Sobrevivência de Costa
Da parte do PS há a consciência de que o papel deste partido é fulcral para a estabilidade do governo na legislatura que agora começa. Mas há também, entre os dirigentes socialistas ouvidos pelo PÚBLICO, a noção de que a sobrevivência política de António Costa à frente do PS e a recuperação política do partido, depois da derrota eleitoral de domingo, dependem da habilidade negocial que seja demonstrada pelo secretário-geral socialista.

E há dirigentes do PS que asseguraram ao PÚBLICO que, se António Costa tiver êxito na tarefa que tem pela frente, dificilmente será desafiado por qualquer candidato consistente a secretário-geral que se apresente antes do congresso, cujo processo se inicia em Fevereiro. Há mesmo um responsável socialista que admite que Costa terá de ir de novo a eleições como líder do PS, se, claro, não optar por se demitir antes.

A percepção entre responsáveis socialistas é a de que o PS é o partido que faz a fronteira entre a esquerda e a direita, é de novo o “partido charneira” definido por Mário Soares. Assim, terá de conseguir assumir-se como partido responsável, que é fundador da adesão de Portugal à União Europeia e à zona euro. Nessa condição, terá de negociar com a coligação nas questões que considera essenciais para viabilizar a governação, dentro das condições ditadas por António Costa na noite eleitoral.

Alguns dirigentes do PS afirmaram ao PÚBLCO que a questão da estabilidade política no país não se resume à estabilidade governativa e à garantia de um acordo em que os socialistas viabilizem a governação do PSD-CDS. A direcção socialista considera que há uma elevada percentagem de votantes, cerca de 20%, que votam à sua esquerda.

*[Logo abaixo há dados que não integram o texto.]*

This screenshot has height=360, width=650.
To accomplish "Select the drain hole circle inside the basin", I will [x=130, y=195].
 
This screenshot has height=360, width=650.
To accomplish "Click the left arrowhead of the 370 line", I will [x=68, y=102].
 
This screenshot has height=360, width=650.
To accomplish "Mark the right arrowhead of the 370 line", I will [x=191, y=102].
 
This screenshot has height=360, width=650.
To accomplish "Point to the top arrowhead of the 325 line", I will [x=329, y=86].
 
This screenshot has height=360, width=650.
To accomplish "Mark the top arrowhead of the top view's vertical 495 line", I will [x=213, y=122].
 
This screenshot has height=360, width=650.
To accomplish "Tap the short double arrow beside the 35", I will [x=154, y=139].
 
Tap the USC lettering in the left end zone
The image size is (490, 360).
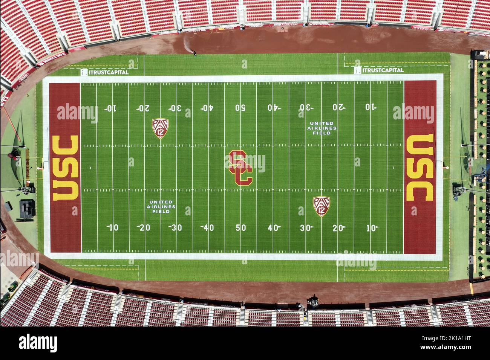click(66, 168)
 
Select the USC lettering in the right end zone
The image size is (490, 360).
click(420, 168)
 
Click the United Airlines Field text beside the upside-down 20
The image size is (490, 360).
click(322, 128)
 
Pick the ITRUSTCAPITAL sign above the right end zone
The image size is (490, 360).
click(379, 70)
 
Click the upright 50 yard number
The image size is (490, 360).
click(240, 228)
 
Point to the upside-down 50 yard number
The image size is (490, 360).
click(240, 108)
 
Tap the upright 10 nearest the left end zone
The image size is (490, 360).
click(112, 228)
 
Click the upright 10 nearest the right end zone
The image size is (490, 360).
click(372, 228)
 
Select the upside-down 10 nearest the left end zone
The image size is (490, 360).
click(110, 108)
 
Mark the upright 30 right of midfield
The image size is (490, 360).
click(306, 228)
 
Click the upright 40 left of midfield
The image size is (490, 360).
click(208, 228)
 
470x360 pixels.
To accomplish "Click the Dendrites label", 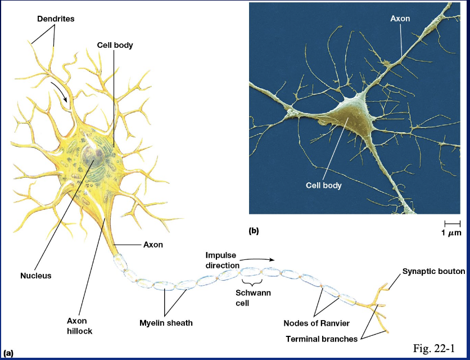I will (x=56, y=19).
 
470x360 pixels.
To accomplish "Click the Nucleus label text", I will (x=36, y=276).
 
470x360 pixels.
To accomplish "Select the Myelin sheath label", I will (x=166, y=323).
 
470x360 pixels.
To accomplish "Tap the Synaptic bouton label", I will (x=433, y=271).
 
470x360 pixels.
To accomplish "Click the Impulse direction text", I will (x=222, y=260).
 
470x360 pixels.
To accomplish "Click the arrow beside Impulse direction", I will (x=260, y=259).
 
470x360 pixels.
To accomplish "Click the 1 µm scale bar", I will (x=451, y=224).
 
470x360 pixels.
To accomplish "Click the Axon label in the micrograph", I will (x=400, y=19).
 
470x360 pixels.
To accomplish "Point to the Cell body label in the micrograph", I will (x=324, y=184).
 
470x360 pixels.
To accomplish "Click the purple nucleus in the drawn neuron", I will (x=91, y=155).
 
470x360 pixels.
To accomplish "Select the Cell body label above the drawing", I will (x=115, y=45).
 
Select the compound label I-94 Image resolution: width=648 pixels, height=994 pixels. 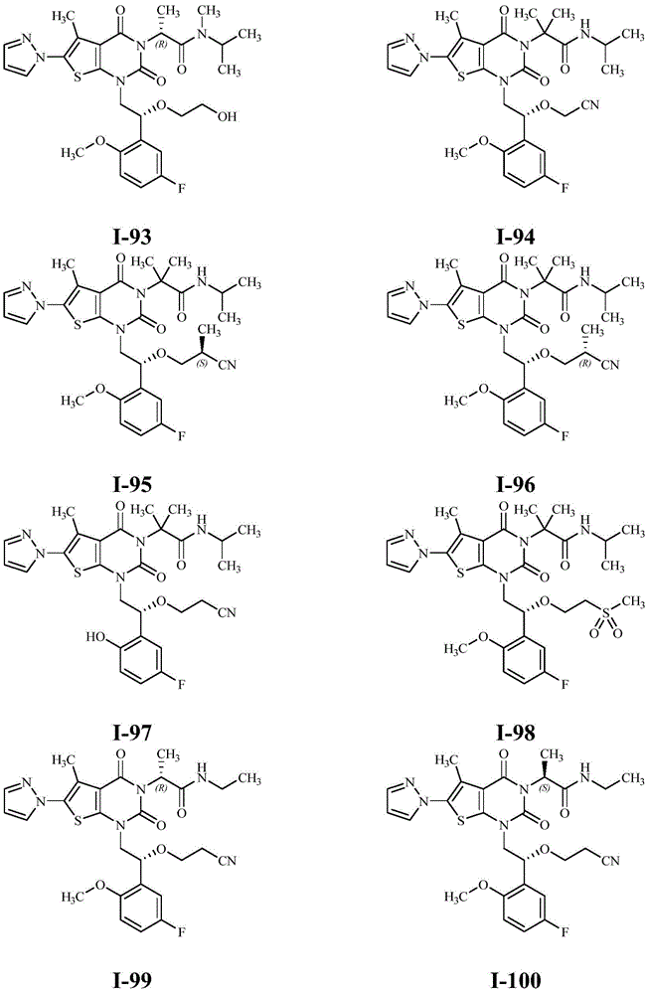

Ora esse voto, que classificam como de protesto, não pode ser ignorado e compete ao PS mostrar ao país as reais intenções e os limites do que é a disponibilidade de comunistas e bloquistas para de facto viabilizarem um governo de esquerda, como foi expresso por Catarina Martins e por Jerónimo de Sousa.

Um dirigente socialista afirmou ao PÚBLICO que há “um cinismo da extrema-esquerda que é preciso desmontar” e que “António Costa tem a função histórica de o expor” – assim, “medir os limites” do PCP e do BE em relação à possibilidade de aceitarem um programa de governo que não defenda a renegociação da dívida nem a saída do euro.

O facto de não estar nas expectativas da direcção do PS que seja possível ou desejável a formação de um governo à esquerda com o BE e o PCP não impede que António Costa faça a clarificação necessária, antes o exige. Mas, de acordo com as informações recolhidas pelo PÚBLICO, isso não leva a que o PS, na legislatura que agora se inicia, fique preso à coligação. Pelo contrário – o PS poderá vir a apresentar na Assembleia diplomas sobre as alterações à lei do aborto, adopção por casais gay e aumento do salário mínimo.